The Palestinian leader did not make any reference to the possibility of joining the International Criminal Court -- a major worry for Israel.
But Abbas said the Palestinian Authority would consult with other countries and act "responsibly" after its diplomatic status is bolstered.
"We will act responsibly and positively in our next steps, and we will to work to strengthen cooperation with the countries and peoples of the world for the sake of a just peace," he said.
Israel's U.N. ambassador, Ron Prosor, called the resolution "so one-sided it doesn't advance peace, it pushes it backward."
"The U.N. resolution will not confer statehood on the Palestinian Authority," Prosor added. The diplomat said that the resolution "will place further obstacles and preconditions to negotiations and peace."
Earlier on Thursday, Abbas was warned by U.N. leader Ban Ki-moon that the Middle East peace process is on "life support" and Israeli Prime Minister Benjamin Netanyahu said even the U.N. General Assembly vote would not create a new Palestinian state.
Before his speech, in a side meeting, the Palestinian leader heard Ban's warning that only "direct negotiations" between the Palestinians and Israelis could lead to a permanent settlement to the decades-old conflict.
And the Secretary General urged Israeli and Palestinian leaders "to breathe new life into the peace process which is now on life support" because of the deadlock in the peace process between the rivals.
Talks between the two have been suspended since September, 2010 with the Palestinians blaming Israeli settlements in the occupied territories.
The vote comes 10 days after a ceasefire ended a brief but bloody conflict between Israel and Hamas, the Palestinian militant group that holds sway in the Gaza Strip and is a rival of Abbas and his West Bank-based Fatah faction.
The eight-day conflict, which left 174 Palestinians and six Israelis dead, only ended after Hamas and Israel agreed to an Egyptian-mediated ceasefire, underlining the Abbas administration's weak position on the ground.
While the international community hailed Egypt's role in seeking the truce, the bloodshed on both sides only served to further harm hopes of a return to a substantive direct dialogue between Israel and Palestinian leaders.
"What is needed now is political will and courage. Leaders must show a historic sense of responsibility and vision. Israelis and Palestinians must break out of the zero-sum mentality," Ban said in New York.
The landmark General Assembly meeting was held on the 65th anniversary of a U.N. resolution on the division of the Palestinian territories into a two-state solution that Ban said "remains tragically unfulfilled."
"We have made very clear to the Palestinian leadership that we oppose Palestinian efforts to upgrade their status at the U.N. outside of the framework" of talks with Israel, US Secretary of State Hillary Clinton said Wednesday.
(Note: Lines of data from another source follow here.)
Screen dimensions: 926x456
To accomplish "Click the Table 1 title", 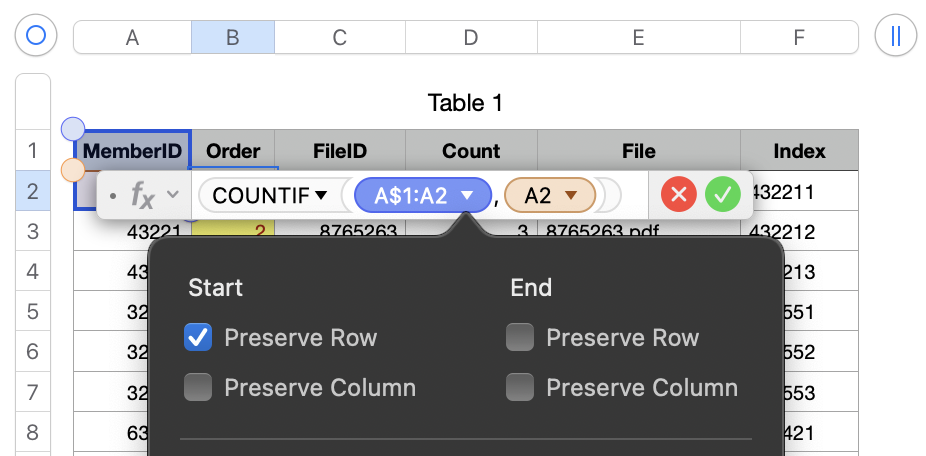I will pos(465,102).
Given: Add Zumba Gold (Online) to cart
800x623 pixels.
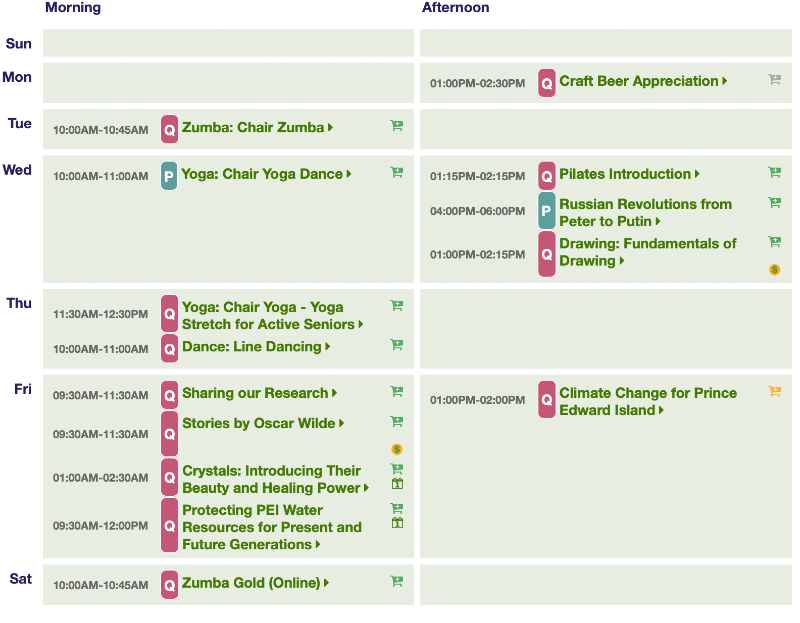Looking at the screenshot, I should 397,580.
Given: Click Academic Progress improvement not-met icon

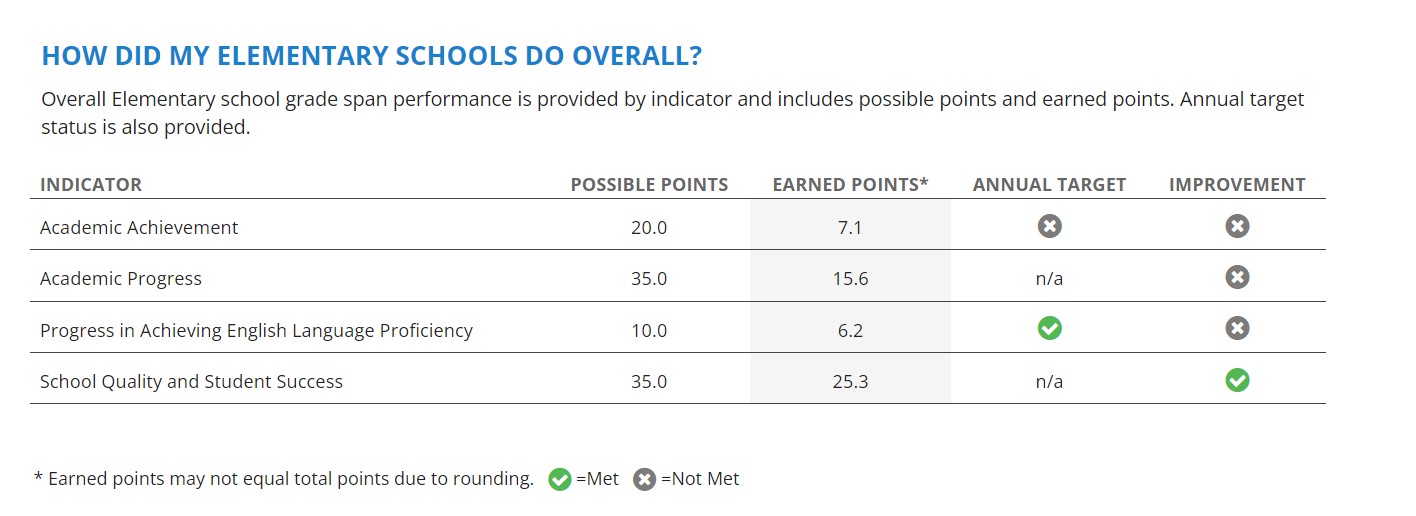Looking at the screenshot, I should pyautogui.click(x=1237, y=278).
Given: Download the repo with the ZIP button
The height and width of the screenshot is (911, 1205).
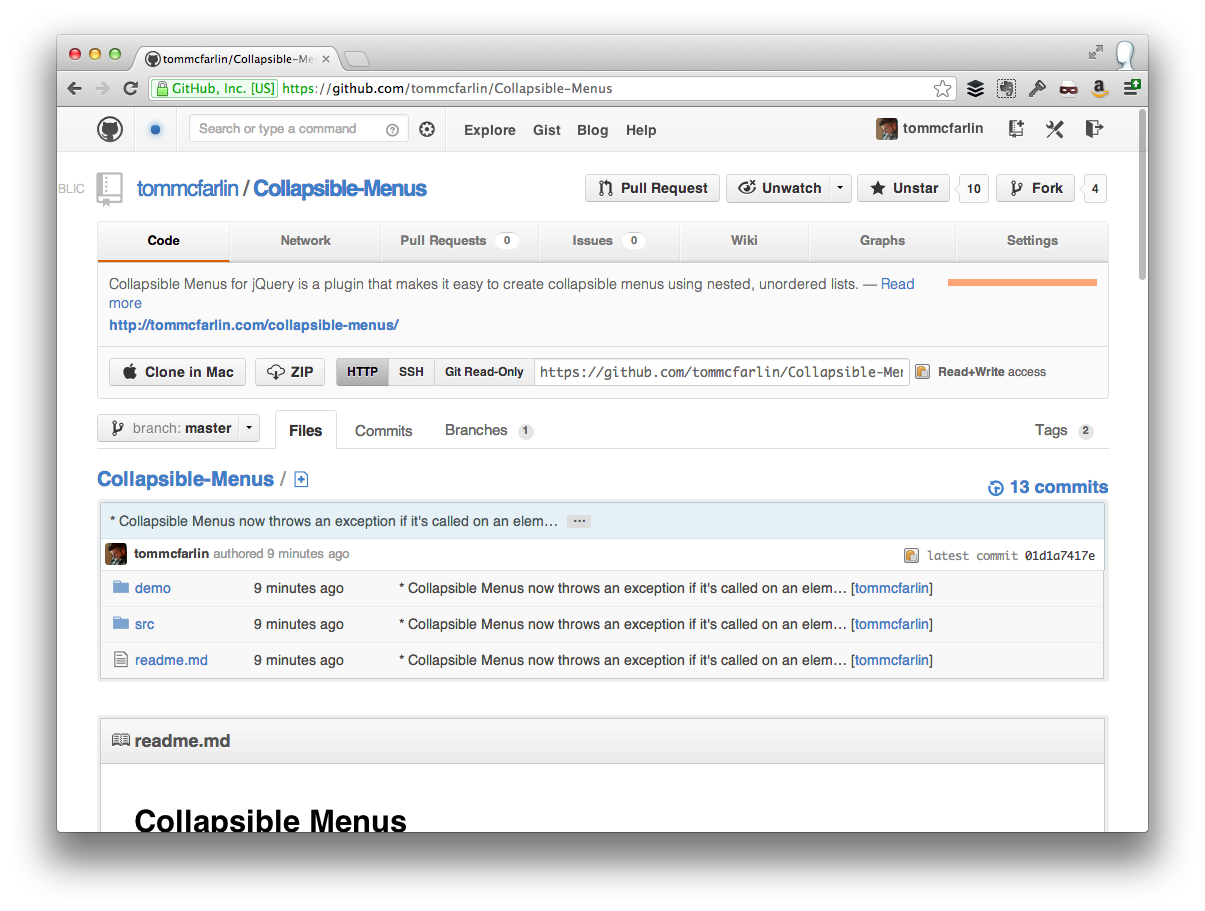Looking at the screenshot, I should [290, 371].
Israeli leader Netanyahu said Thursday the U.N. decision "won't promote the creation of a Palestinian state, it will distance it."
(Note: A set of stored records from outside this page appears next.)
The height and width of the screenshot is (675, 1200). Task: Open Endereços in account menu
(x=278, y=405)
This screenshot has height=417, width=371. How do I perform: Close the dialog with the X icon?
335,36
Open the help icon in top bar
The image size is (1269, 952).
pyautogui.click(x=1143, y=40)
The bid's success gave the Palestinians access to U.N. agencies and treaties and potentially allowed them to apply to join the International Criminal Court -- a prospect that worries Israel.
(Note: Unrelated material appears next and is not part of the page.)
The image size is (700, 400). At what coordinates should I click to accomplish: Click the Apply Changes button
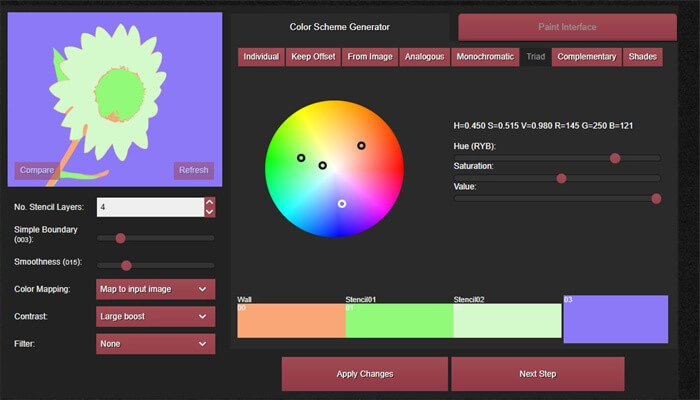click(364, 374)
Palestinian envoys have said Abbas will not rush to join the court but could use it if Israel does not change its policies on settlements and other matters.
The United States blocked a Palestinian application for full membership of the United Nations that Abbas made in September 2011.
The Palestinian Authority and U.N. agencies admit the Palestinians could lose hundreds of millions of dollars in financing because of the vote. U.S. law prohibits funding for any international body recognizing a Palestinian state.
Washington has warned Abbas he risks losing around $200 million in aid, which is blocked in the U.S. Congress.
Israel is considering freezing the transfer of tax and customs funds it collects for the Palestinians, while one Israeli foreign ministry policy paper even suggested "toppling" the Palestinian Authority.
But ministry spokeswoman Ilana Stein said Israel would most likely not take any punitive measures unless the Palestinians used the upgrade "as a platform for confrontation" at the ICC.